( 1892 - 1948)
An Elegant Couple: Design for the Cover of the Magazine Voici La Mode / Art Goût Beauté
Signed lbénigni at the lower left.
Inscribed VOICI LA MODE and ART GOUT BEAUTE at the top.
Further inscribed chanel and Brun Rouge / soulin on the reverse.
326 x 225 mm. (12 7/8 x 8 7/8 in.)
The woman in this gouache drawing is wearing a dress designed by Coco Chanel (1883-1971).
A leading fashion illustrator, draughtsman and lithographr, Léon Benigni worked with such designers and couturiers as Jeanne Lanvin, Marcel Rochas, Elsa Schiaparelli, Lucien Lelong, Jacques Fath, Jean Patou, Nina Ricci and Cristôbal Balenciaga. He produced drawings and cover designs for such magazines as Harper’s Bazaar, Femina, La Donna, Art Goût Beauté, The Bystander and Modes et Travaux, and also designed a number of travel posters in the 1920s and 1930s (notably one for the spa and ski resort of Brides-les-Bains in the Savoie region) and advertisements for Cadillac and LaSalle cars.

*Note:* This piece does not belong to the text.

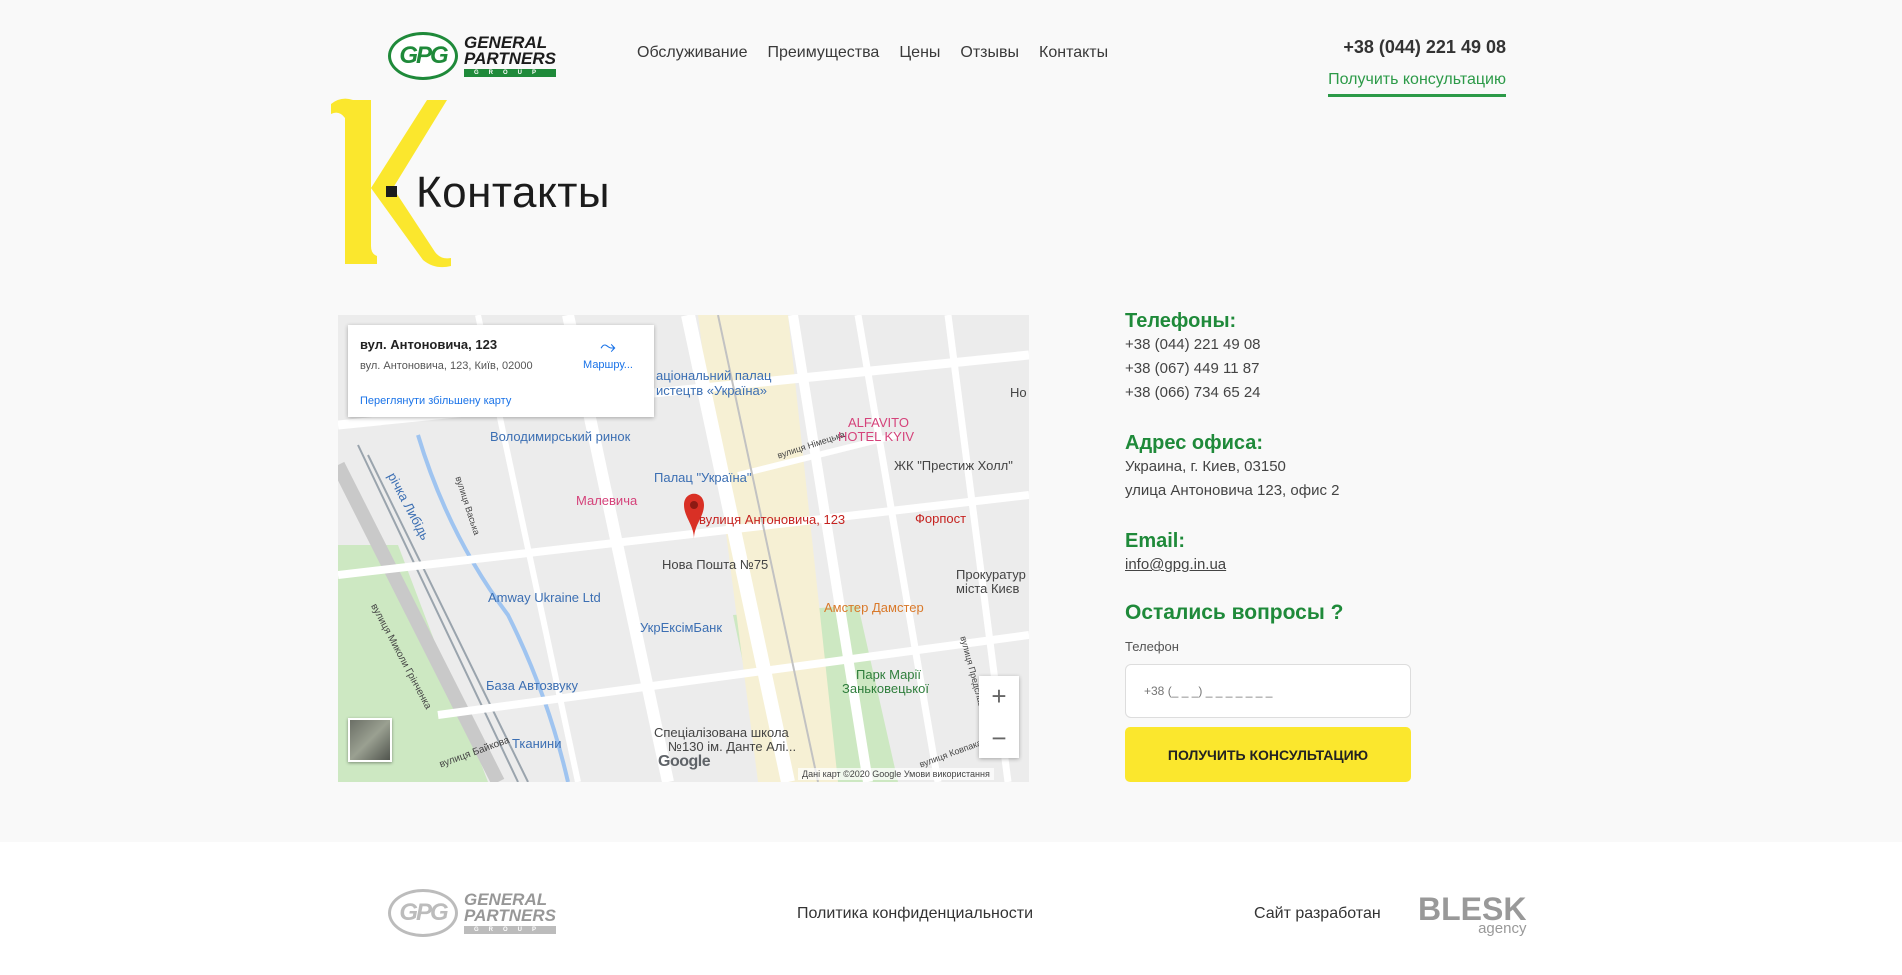 Image resolution: width=1902 pixels, height=975 pixels. Describe the element at coordinates (889, 674) in the screenshot. I see `map-poi: Парк Марії` at that location. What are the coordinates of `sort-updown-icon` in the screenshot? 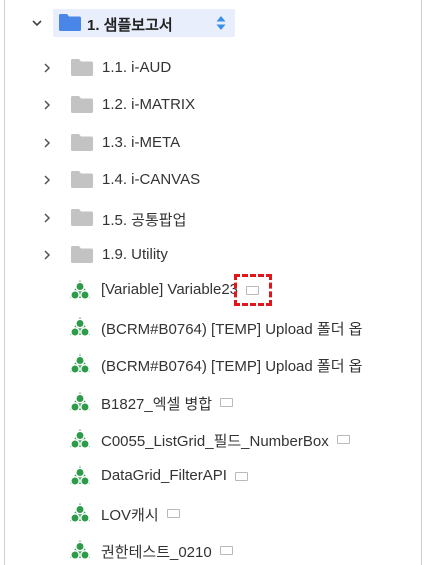 It's located at (221, 23).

In an appreciation of Léon Benigni, published in an English magazine article in 1933, it was noted that ‘M. Benigni is known to thousands through the medium of the leading fashion magazines. This young Frenchman has brought himself to the front rank of modern fashion artists. He has developed a style which fits perfectly with present ideas of fashion. Modern fashions contain an element of caricature, though they never lose their delicacy and charm. These qualities are apparent in Bénigni’s work. In avoiding heaviness and an exact representation, he works in line, and his line work is light and suggestive enough in its simplicity to hold all the attraction so necessary in publicity. The female face is depicted almost as a formula of design. The thin lines in which it is traced are not an accurate representation, but it is impossible to deny the conviction of reality carried by the design…an addition or alteration to any of these drawings of Bénigni’s, in the form of a few extra lines or corrections, would ruin the effect. They are, for their purpose, complete as they stand.’